A temporary capital gains tax waiver is on the table following the deval
EGX investors could be in line for a fresh capital gains tax break: Proposed amendments to the Income Tax Act have been pulled from the House while policymakers consider amending capital gains tax (CGT) rules in response to the current exchange-rate volatility, two government sources told Enterprise. Under the proposal, CGT on gains from stock trades made by resident investors in fiscal year 2022 would not be due until after the new tax legislation is passed. Policymakers are still mulling additional changes to how the CGT may be implemented, including timing.
The thinking: Keep the EGX attractive. Policymakers are considering setting aside the tax to mitigate the negative impact of the EGP’s devaluation on local investors. Their thinking: Local investors have been at a disadvantage (in EGP buying power terms) compared with foreign investors who were able to take larger positions for less (in USD terms).
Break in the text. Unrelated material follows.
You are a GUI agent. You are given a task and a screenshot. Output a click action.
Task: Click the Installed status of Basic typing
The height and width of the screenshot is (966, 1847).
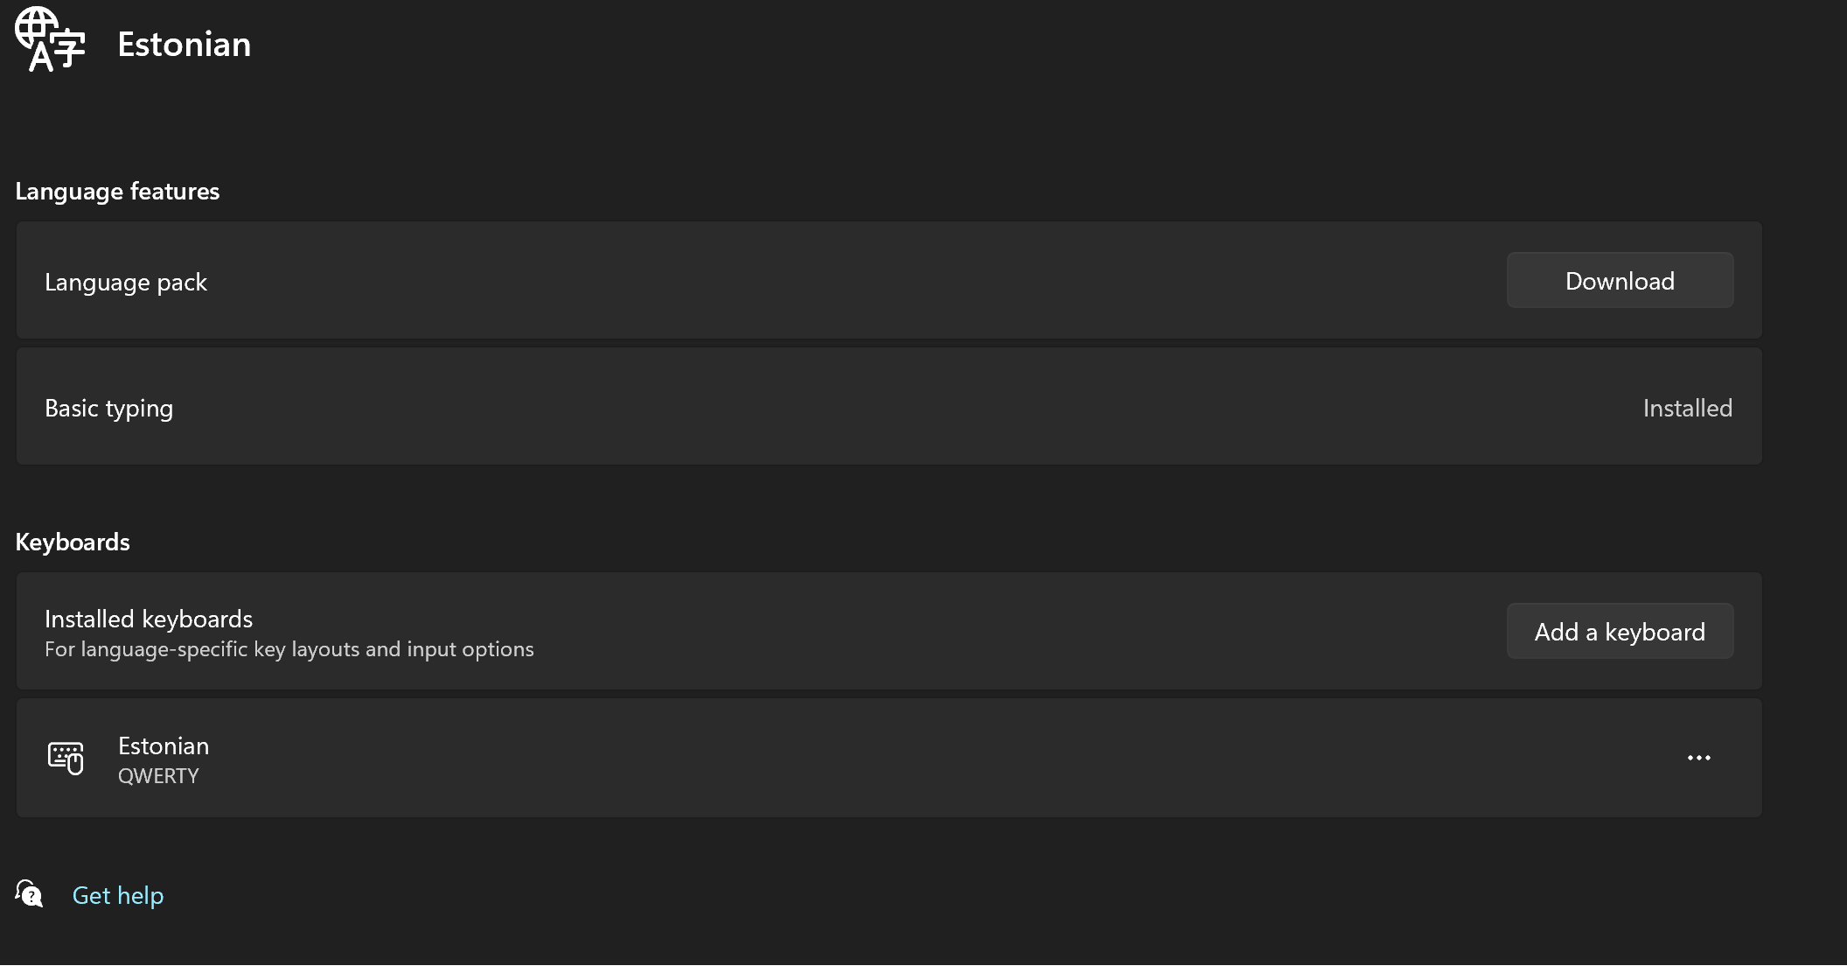[x=1687, y=408]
The currency has fallen sharply against the greenback over the past year on the back of global headwinds and a local FX shortage.
This has institutional backing: Among those pushing for the tax break are the Egyptian Stock Exchange, the Financial Regulatory Authority, and several undisclosed financial institutions.
There are no plans to scrap the tax entirely: The government isn’t planning on reversing its decision to re-introduce the capital gains tax, but policymakers are working on a new package of incentives to drive foreign investment in the market, one source said.
This isn’t the first time we’ve seen CGT breaks since its reintroduction: The Madbouly government in March slashed the capital gains tax on gains made from IPOs on the EGX by 50% for a two-year period and created a tax exemption for share-swaps between listed and unlisted companies, as part of an EGP 130 bn stimulus package that followed the March devaluation.
More tax incentives to come: The state is looking into introducing more incentives to draw investments in securities and investment funds, taking into account exchange rate changes and interest levels.
The current rules: A 10% capital gains tax on EGX transactions was reintroduced last January for resident investors (foreign investors in the bourse are exempt). Investors pay the tax on net portfolio earnings calculated at the end of the tax year, minus brokerage fees. Policymakers first said they were going ahead with a CGT in 2015, delayed, then set it aside in favour of a 0.125% stamp tax in 2017 and shelved the CGT for a three-year period. They then put on hold again until the start of last year thanks to the pandemic.
LOOKING AHEAD- We are bracing for more tax changes in the coming weeks: The Madbouly government is set to unveil its tax policy document in the coming few weeks.
The EGX has been on a tear on the back of the devaluation: The benchmark EGX30 index has risen 11.4% since the start of the year; it was up nearly 20% at the start of last week being hit by a wave of profit-taking. The index has almost doubled since falling to six-year lows last June.